Entends-tu le murmure doux des champs de blé que caressait la brise, le gazouillis des oiseaux qui chantaient la vie ? Mohamed, te souviens-tu des nuits passées à la belle étoile à faire et à défaire le monde ? La douceur des nuits d’été invitait au voyage. Les chants aigus et sans fin des grillons accompagnaient nos rêves. Mohamed, te souviens-tu des amitiés sincères qui naissaient dans la lutte ? Garçons et filles des quatre coins d’Algérie, brisant les tabous et les mesquineries, nous étions unis dans le culte de la justice et de la liberté.
Mohamed, te souviens-tu de nos 20 ans ? C’était aux débuts des années soixante-dix, nous étions jeunes et dans nos corps brûlait un feu sacré. La tête pleine de certitudes enfantines, le cœur débordant de générosité, nous voulions changer le monde.
Nous voulions abolir «l’exploitation de l’homme par l’homme», supprimer l’ignorance et l’analphabétisme. Nous voulions changer les mentalités. Nous étions convaincus de participer à l’invention d’un monde nouveau où, dans l’harmonie avec une nature enfin maîtrisée, l’homme ne sera plus un loup pour l’homme.
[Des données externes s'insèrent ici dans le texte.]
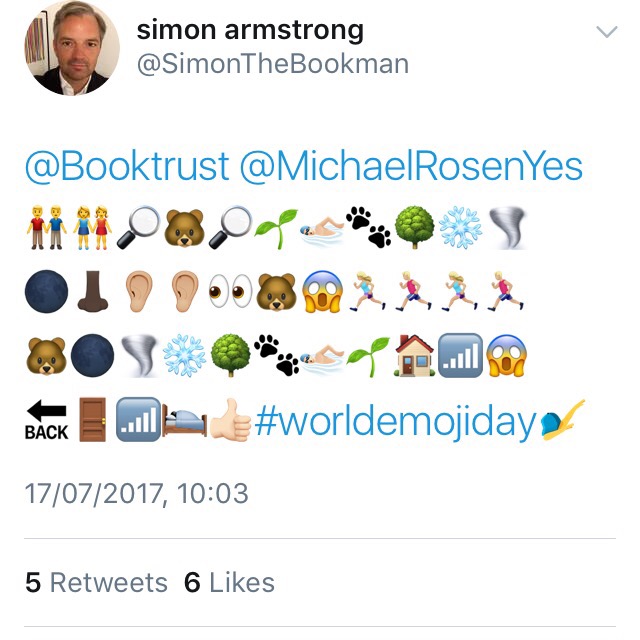Click the thumbs up emoji
640x640 pixels.
point(231,420)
L’évocation de notre naïveté juvénile me rappelle cette anecdote d’un Etudiant Volontaire expliquant à un paysan le cycle de la pluie :
«-Vous savez, la pluie n’est pas le résultat d’un phénomène surnaturel. C’est l’eau de mer qui, sous l’effet du soleil, se transforme en vapeur, puis se condense dans le ciel et retombe sous forme de pluie. Elle va ensuite couler vers la mer pour recommencer le cycle…»
Le paysan le regarda avec scepticisme et lui répondit : «Mettons que tu dises vrai concernant la pluie; et la grêle qui nous arrive, ronde comme les boulettes de couscous, c’est ta mère qui l’a roulée?».
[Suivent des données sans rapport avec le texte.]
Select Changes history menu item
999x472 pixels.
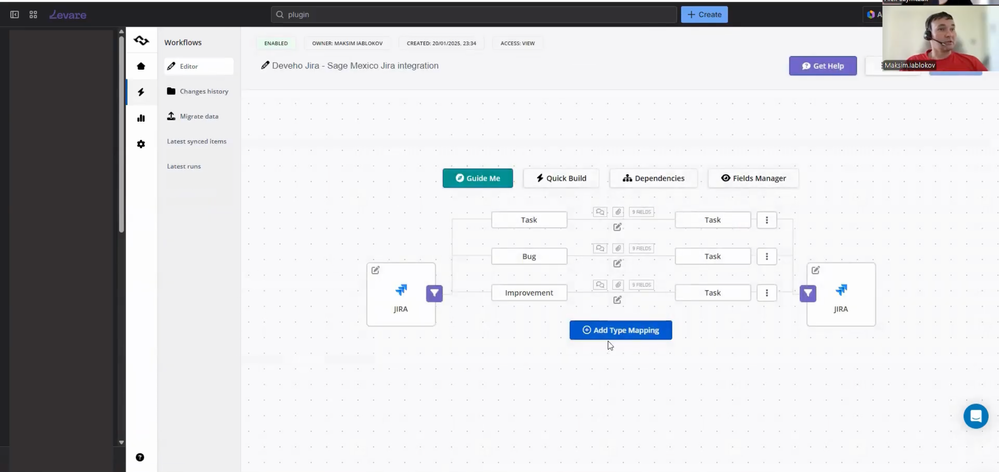pos(198,91)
Te souviens-tu, Mohamed, des débuts du Volontariat étudiant ? En ces premières années soixante-dix, la terreur régnait encore à l’université. Une grande répression venait de s’abattre sur les militants de l’Union nationale des étudiants algériens. Il leur était reproché de critiquer le régime. Des dizaines d’entre eux furent jetés en prison puis envoyés de force au service militaire. Certains étaient recherchés et contraints à la clandestinité.
Le pouvoir n’aura jamais pardonné à l’U.N.E.A., son opposition au coup d’Etat du 19 juin 1965. Après plusieurs vagues de répression, après l’échec de son entreprise de mise en place d’une direction fantoche qui soit à sa solde, il allait l’interdire pour réduire définitivement toute opposition véritable.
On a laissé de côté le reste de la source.